**TEXTO FORNECIDO:**
+--

Olá! Eu sou o Asa e hoje vou falar de Wolfenstein: The New Order, jogo
desenvolvido pela Machine Games e lançado em 2014 para PS3, PS4, Xbox 360, Xbox
One e PC. Este é um jogo muito interessante para a gente conversar sobre a
representação do nazismo em jogos, e até na cultura em geral.
The New Order é mais um capítulo naquela
que é talvez a série de FPS mais antiga no mercado: afinal, Wolfenstein 3D é considerado o jogo que
lança as bases do gênero. E, em grande medida, praticamente todas as bases do
gênero permanecem nesse novo título: você continua controlando o protagonista
da série, o soldado americano B. J. Blazkowicz, em sua luta incansável contra
os nazistas. Porém, o jogo, em vez de se passar durante a Segunda Guerra
Mundial, agora foca nos anos 60, num futuro alternativo em que os nazistas
teriam vencido a guerra e efetivamente dominado o mundo.

+--

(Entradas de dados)
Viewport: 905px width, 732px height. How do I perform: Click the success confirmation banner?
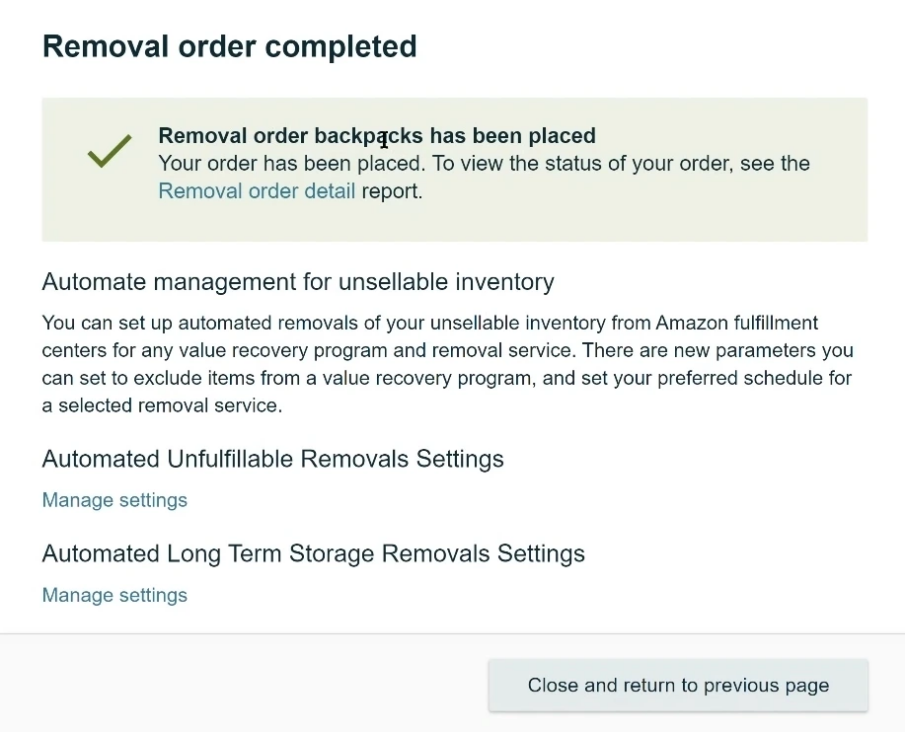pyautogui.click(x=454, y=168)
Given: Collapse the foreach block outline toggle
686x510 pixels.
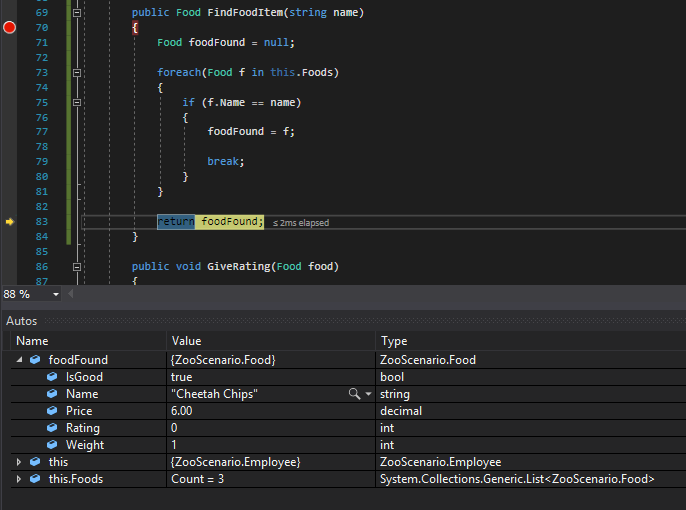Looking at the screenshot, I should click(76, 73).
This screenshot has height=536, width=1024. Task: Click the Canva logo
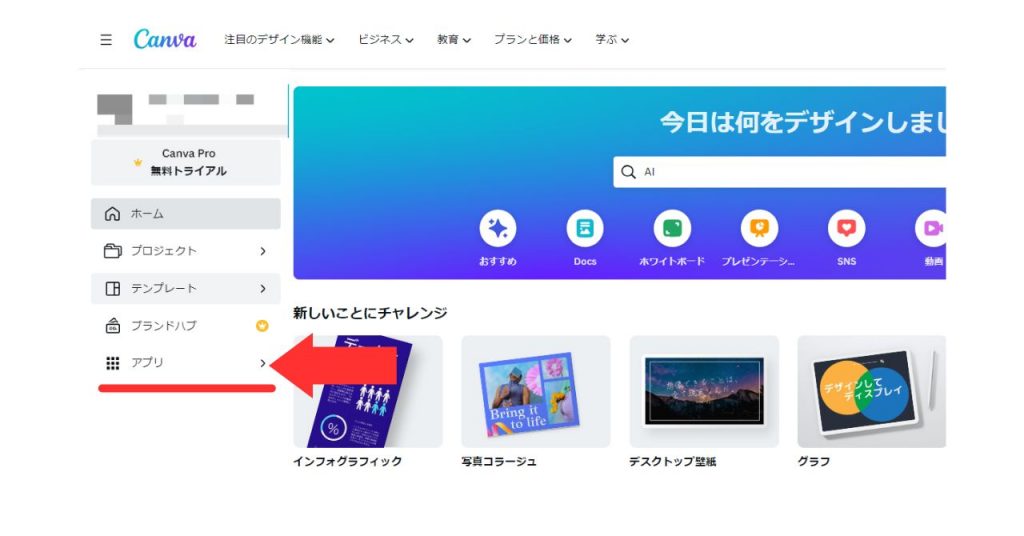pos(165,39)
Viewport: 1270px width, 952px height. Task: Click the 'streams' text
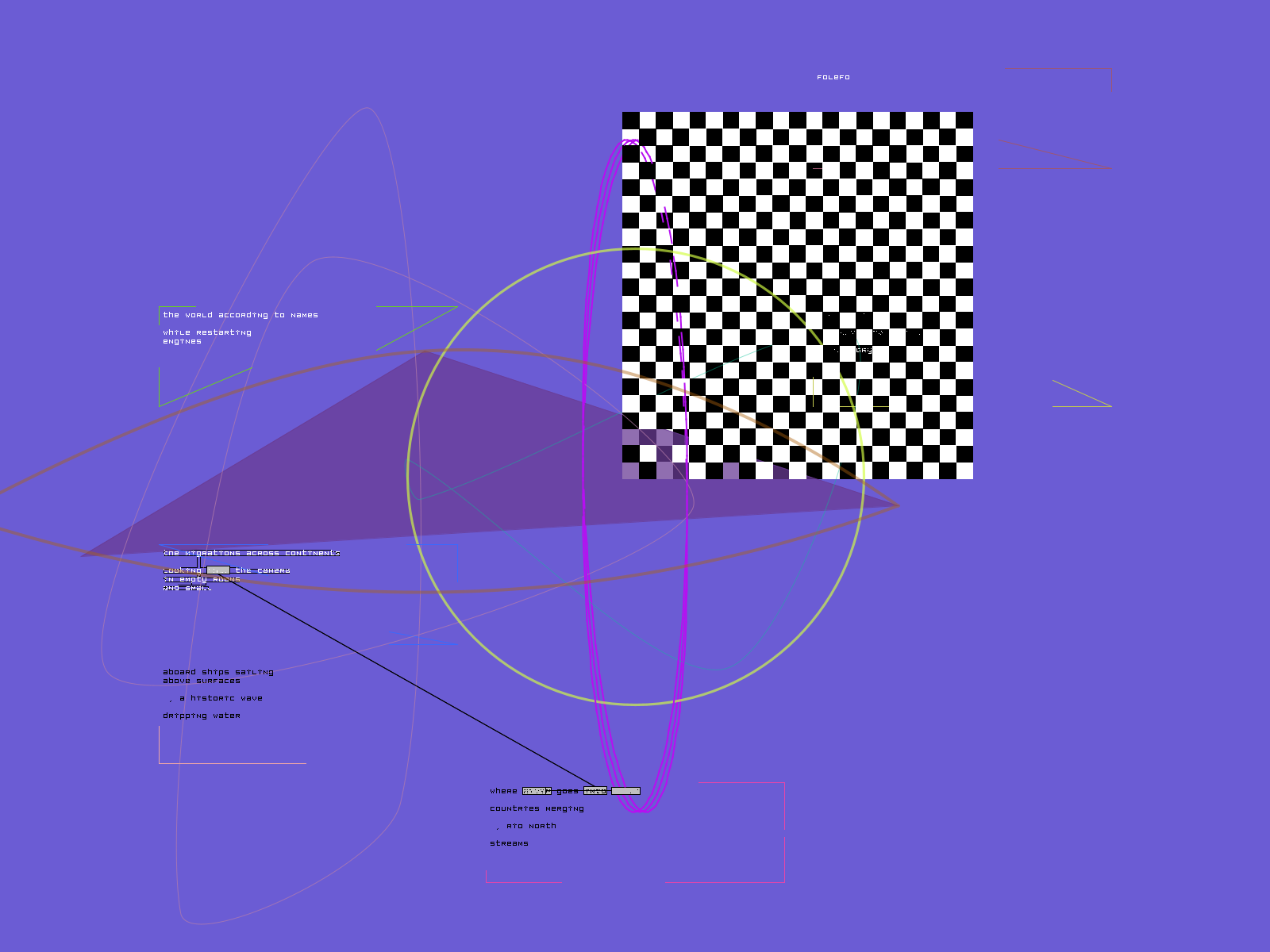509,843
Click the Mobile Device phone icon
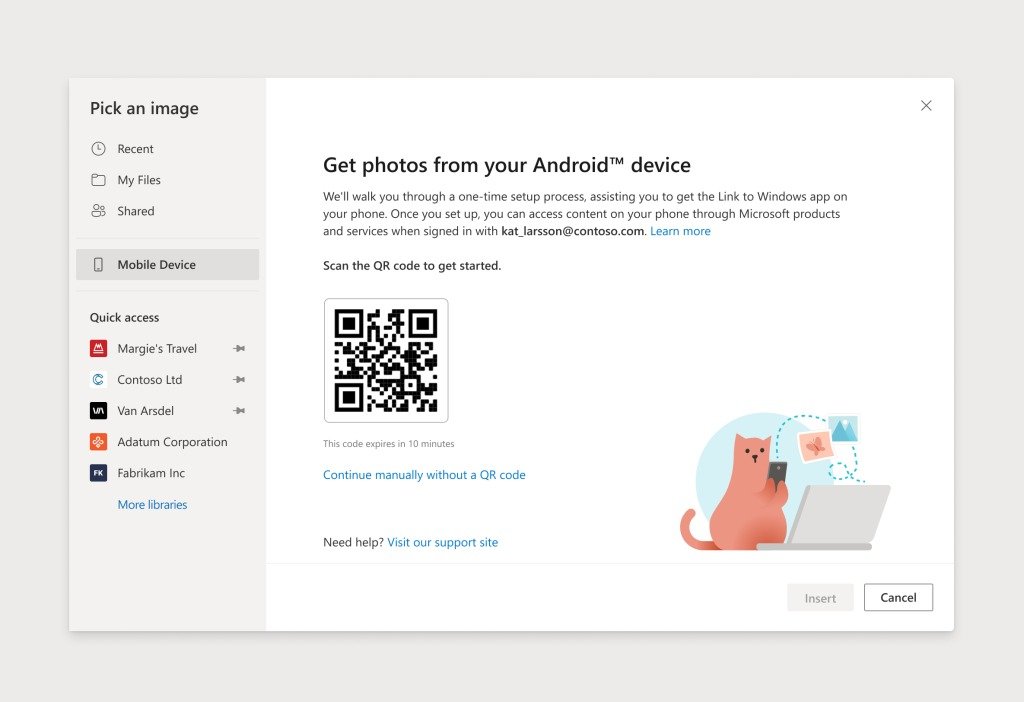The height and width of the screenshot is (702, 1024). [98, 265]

+--

**ENUNCIADO 1:**
Reescreva em forma de lista, de modo mais breve, o parágrafo do texto sobre Wolfenstein: The New Order que começa com "The New Order é mais um capítulo", mantendo seus fatos principais.
**ENUNCIADO 2:**
De acordo com o texto sobre Wolfenstein: The New Order, qual empresa desenvolveu o jogo?
**ENUNCIADO 3:**
Transcreva o trecho do texto sobre Wolfenstein: The New Order que vai de "Olá! Eu sou" até "cultura em geral.", inclusive, alterando "nazismo" para "totalitarismo".

**RESPOSTA 1:**
- The New Order é mais um capítulo do que talvez seja a série de FPS mais antiga no mercado. Wolfenstein 3D é considerado o jogo que lança as bases do gênero.
- Praticamente todas essas bases permanecem no novo título.
- O jogador continua controlando o protagonista da série, o soldado americano B. J. Blazkowicz, em sua luta incansável contra os nazistas.
- Em vez de se passar durante a Segunda Guerra Mundial, o jogo foca nos anos 60. Ele se passa num futuro alternativo em que os nazistas teriam vencido a guerra e dominado o mundo.

**RESPOSTA 2:**
A Machine Games.

**RESPOSTA 3:**
Olá! Eu sou o Asa e hoje vou falar de Wolfenstein: The New Order, jogo
desenvolvido pela Machine Games e lançado em 2014 para PS3, PS4, Xbox 360, Xbox
One e PC. Este é um jogo muito interessante para a gente conversar sobre a
representação do totalitarismo em jogos, e até na cultura em geral.